Whether the results of this election turn out to be an absolute shemozzle or a productive parliament will be entirely in the hands of those elected. On past performance it will be a shemozzle, because politicians will default to form on party lines and see every one other than members of their own party as a competitor rather than a partner in the formation of good policy.
The policies to emerge from this parliament will need to stretch beyond partisanship to embrace the views of others and hopefully will be enacted for the best interests of the country. On all the major issues it should be the aim of parliament to achieve bipartisanship. Parliament is not the place for egos to play out at the expense of Australia’s best interest.
This long election campaign has seen little presented in terms of policy from the Coalition and as a result the campaign has quickly degenerated into which party can instil the most fear into the prospect of the other. ‘Growth and jobs’ has been a most inadequate platform when no clarity has accompanied the slogan as to how these jobs are to be created. I became very suspicious of the slogan from the time that the May budget was brought down when no connection was made between ‘innovation and jobs’ and the clean energy sector. Clearly this is one of the key areas in which substantial new jobs are going to emerge, not least in regional Australia. If ideology prevents the mention of the most obvious connection being made, then the mantra itself is not believable.
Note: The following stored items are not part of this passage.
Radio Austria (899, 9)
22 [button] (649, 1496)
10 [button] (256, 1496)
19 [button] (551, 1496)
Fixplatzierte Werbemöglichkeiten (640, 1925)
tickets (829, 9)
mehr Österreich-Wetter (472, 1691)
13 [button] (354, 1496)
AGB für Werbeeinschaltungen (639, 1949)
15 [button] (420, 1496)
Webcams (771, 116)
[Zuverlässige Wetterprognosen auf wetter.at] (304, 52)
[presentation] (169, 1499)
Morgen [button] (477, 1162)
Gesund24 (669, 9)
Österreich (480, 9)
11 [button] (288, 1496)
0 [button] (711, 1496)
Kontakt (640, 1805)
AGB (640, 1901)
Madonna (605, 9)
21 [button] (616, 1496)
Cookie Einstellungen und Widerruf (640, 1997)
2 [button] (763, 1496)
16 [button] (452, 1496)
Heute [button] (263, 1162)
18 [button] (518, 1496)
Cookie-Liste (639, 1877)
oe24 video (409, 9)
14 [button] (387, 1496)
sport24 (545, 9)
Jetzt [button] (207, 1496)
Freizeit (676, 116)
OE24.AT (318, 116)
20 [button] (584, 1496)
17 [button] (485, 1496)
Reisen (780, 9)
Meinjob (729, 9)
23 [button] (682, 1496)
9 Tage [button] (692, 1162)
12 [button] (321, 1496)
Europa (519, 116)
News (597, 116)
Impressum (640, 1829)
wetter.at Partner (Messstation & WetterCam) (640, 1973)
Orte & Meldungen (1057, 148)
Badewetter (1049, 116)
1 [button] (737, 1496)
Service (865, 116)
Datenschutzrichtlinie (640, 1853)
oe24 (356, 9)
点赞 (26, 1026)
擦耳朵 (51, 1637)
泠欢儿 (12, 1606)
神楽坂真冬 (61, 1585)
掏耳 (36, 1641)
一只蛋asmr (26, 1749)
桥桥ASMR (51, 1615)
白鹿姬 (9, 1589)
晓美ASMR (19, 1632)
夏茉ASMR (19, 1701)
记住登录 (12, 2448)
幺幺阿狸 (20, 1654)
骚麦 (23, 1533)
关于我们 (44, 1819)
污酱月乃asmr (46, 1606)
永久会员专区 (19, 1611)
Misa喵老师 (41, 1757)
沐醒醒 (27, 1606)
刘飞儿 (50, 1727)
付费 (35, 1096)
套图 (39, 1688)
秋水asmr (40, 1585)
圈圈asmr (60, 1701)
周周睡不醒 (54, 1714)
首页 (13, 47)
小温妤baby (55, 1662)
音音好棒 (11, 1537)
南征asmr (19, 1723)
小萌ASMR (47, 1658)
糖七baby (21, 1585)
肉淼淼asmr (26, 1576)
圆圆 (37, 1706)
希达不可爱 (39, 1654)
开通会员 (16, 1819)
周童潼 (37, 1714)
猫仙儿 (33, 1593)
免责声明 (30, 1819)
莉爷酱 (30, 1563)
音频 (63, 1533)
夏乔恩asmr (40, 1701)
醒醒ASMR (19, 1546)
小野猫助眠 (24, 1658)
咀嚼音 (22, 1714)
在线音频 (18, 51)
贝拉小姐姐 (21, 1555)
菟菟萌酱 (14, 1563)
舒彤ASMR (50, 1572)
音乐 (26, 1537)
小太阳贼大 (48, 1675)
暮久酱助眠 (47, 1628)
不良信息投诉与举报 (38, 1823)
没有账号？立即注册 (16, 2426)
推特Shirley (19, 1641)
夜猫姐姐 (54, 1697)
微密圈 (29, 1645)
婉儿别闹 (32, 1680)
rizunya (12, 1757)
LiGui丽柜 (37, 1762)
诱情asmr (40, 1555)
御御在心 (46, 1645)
When a campaign is based on fear then those who use this tool should not be surprised when Australians decide to vote for a third party. The election of Pauline Hanson, Derryn Hinch et al is entirely the fault of the major parties themselves. Hopefully a lesson can be learned from this. Use fear to polarise and you will find people will make a different choice altogether.
When the dust settles and it is clear who has the capacity to form government with a majority or without, let us see cooperation as one of parliament’s chief features. Let us see an end to the question time spectacle when high office in the land presents as a game of bad behaviour of the worst variety in a children’s playground.